Chinese loans are currently not a major contributor to the debt burden in Africa; much of that is still owed by traditional lenders like the World Bank. Yet Kenyan economist Anzetse Were says the debt-trap narrative along with anti-Chinese sentiment has intensified because African nations like Kenya not only have a fundamental problem with fiscal transparency but also because the continent’s past relationship with external forces both pre and post independence was one “defined by exploitation.”
The general public, she said, remain in the dark about the deals with China. “We don’t know how much we owe; we don’t know the terms.”

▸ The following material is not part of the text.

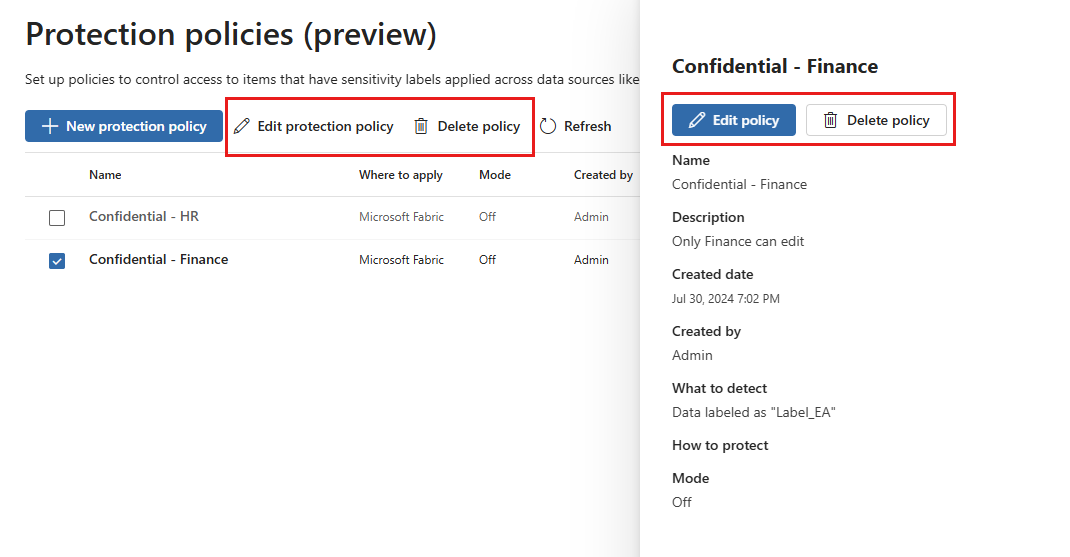Click pencil icon beside Edit protection policy
Image resolution: width=1070 pixels, height=557 pixels.
tap(241, 126)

Yet that shouldn’t detract from the agency of African leaders to saddle their nations with unnecessary debt, says Lina Benabdallah, assistant professor of politics at Wake Forest University in North Carolina. “The problem is not borrowing money; the problem is managing it and making sound decisions as to how to pay it back.”
The opacity surrounding Chinese deals in Africa—besides those signed with the US and Europe— also showcases, Were says, Africa’s weak economic diplomacy and the deficiency in creating institutional frameworks catering to taxpayer interests. This is especially crucial in a multipolar world where the scope of interest and engagement in Africa is widening beyond China, the EU, and the US to include Brazil, Turkey, India, Japan, and the Gulf states.
And with no capacity to effectively negotiate, Were argues “their agendas will drive our response rather than our agenda meeting them with their interest and seeing how we can both benefit.”
This is especially true of smaller nations with weak governments like Somalia, which not only faces technical and resource constraints but also the mechanisms to “ensure compliance, financial probity, and oversight,” says Rashid Abdi, the Horn of Africa project director at the International Crisis Group.
Because there’s no frame of reference for Chinese deals, Moore, who previously served as Liberia’s minister of public works, says African governments can improve their capacity to negotiate by drawing support from global litigation services. These include the African Legal Support Facility hosted by the African Development Bank or pro-bono entities like the International Senior Lawyers Program. Mobilizing these resources, he adds, could improve the quality of project selection and the process of delivering them.
Moore says that means the “validity and legitimacy” of Chinese loans will continue to be questioned if done in secret, especially if a nation is committing to an obligation for two to three decades.
“China doesn’t have to sign up to the Paris Club rules,” Moore explains. “China can write up its own rules and publish them.”
In the meantime, Were says African citizens have to agitate for and build technocratic governments that are responsive democratically. That’s “probably the biggest challenge for our generation.”